_Problem requirements_
Check every line below for the string "height", and copy the lines that contain it.

_Collected data entries_
-- -- --

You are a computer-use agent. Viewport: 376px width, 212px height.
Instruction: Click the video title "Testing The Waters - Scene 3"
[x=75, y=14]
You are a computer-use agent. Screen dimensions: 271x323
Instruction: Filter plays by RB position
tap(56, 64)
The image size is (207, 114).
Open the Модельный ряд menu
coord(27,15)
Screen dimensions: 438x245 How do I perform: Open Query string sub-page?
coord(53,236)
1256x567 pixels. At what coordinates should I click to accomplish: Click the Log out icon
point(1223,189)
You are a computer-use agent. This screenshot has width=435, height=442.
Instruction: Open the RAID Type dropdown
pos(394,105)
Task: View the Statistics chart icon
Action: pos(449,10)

-- -- --

_Task answer_
You are a computer-use agent. Viewport: 376px width, 212px height.
You are a computer-use agent. This screenshot has width=435, height=442.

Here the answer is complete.